The caves are intact, as is the ship. Zack shouldn’t have expected anything else. He should know how this works, by now. Still, he finds himself hesitating before he enters. The rock walls around them might as well be a grave. Earth and fire.

“Isn’t there another way,” Jason’s saying to Alpha 5. “If we could use the zords, maybe we’d have a chance—”

“You cannot be one with the zords until you have your armor,” Zordon booms. “And you cannot have your armor until you morph. This is your only hope.”

“Man, I’m getting real tired of hearing that,” Zack says. But the others are getting ready to train, and Zack shrugs. Steels himself to join their lost cause.

It isn’t time, he thinks, later, slumped by the morphing grid with sweat in his eyes. Time isn’t the problem here. All the time in the world doesn’t make a difference if they’re just going to do the same things over and over again. Something has to change. There’s got to be something he can change.

“Billy,” Zack says. “When Rita comes. You can’t tell her.”

Billy huffs out a breath. “Uh, right,” he says. “Sure. But something tells me she’s real persuasive.”

Blood in his mouth. “You can’t,” Zack insists.

“It won’t matter, anyway,” Billy says. “She’ll find it eventually. She’ll kill everyone to get to it, and we can’t let that happen.”

Billy’s lying spread-eagled on the floor of the ship, staring up at the ceiling. Kimberly and Trini are still sparring, and Jason’s somewhere in the distance, arguing with Alpha 5. Zack presses his cheek against the cool metal of the wall. The cold sinks into him like a burn.  

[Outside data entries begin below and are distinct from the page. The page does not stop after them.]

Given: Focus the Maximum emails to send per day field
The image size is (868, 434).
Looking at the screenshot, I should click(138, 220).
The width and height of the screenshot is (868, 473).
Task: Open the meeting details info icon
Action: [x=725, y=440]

“Zack?” Billy’s saying. Might have been saying for a while. He must be more tired than he thought. “Zack—listen to me, hey. It’s okay. It’s gonna be okay.”

Zack peels his face from the wall just to shoot him an incredulous look. “How the hell is any of this okay?”

“It’s a loop,” Billy says. “Right? That’s what you told us. It’s a loop, so it’ll reset. Don’t you see? It’s given us another chance. Zack—it’s given _you_ another chance.”

“Oh, fantastic,” Zack says. “Well, I didn’t ask for another chance! I didn’t ask for any of this! What the fuck am I supposed to do?”

“You have to believe it, Zack,” Billy says, and how can he even say that, it’s the end of the _world._ “You can’t give up.”

Zack can’t help but snort at that, laughter chafing in his throat. “Yeah, that’s how this works, Billy,” he says. “I really can’t give up, because I’m not allowed to,” and that’s when Rita Repulsa bursts through the cave walls and descends upon them.

“Shit,” Zack says, he lost track of time, so stupid, but when Rita’s spear comes for him he’s ready for it, ducking low and out of the way—

—only to be slammed against the wall so hard his bones rattle in his body. Like his mom’s bottle of pills, he has time to think, before the pain hits. Rita fists her hand in his hair, drags him up off the floor. Delicately places the tip of her spear against his neck.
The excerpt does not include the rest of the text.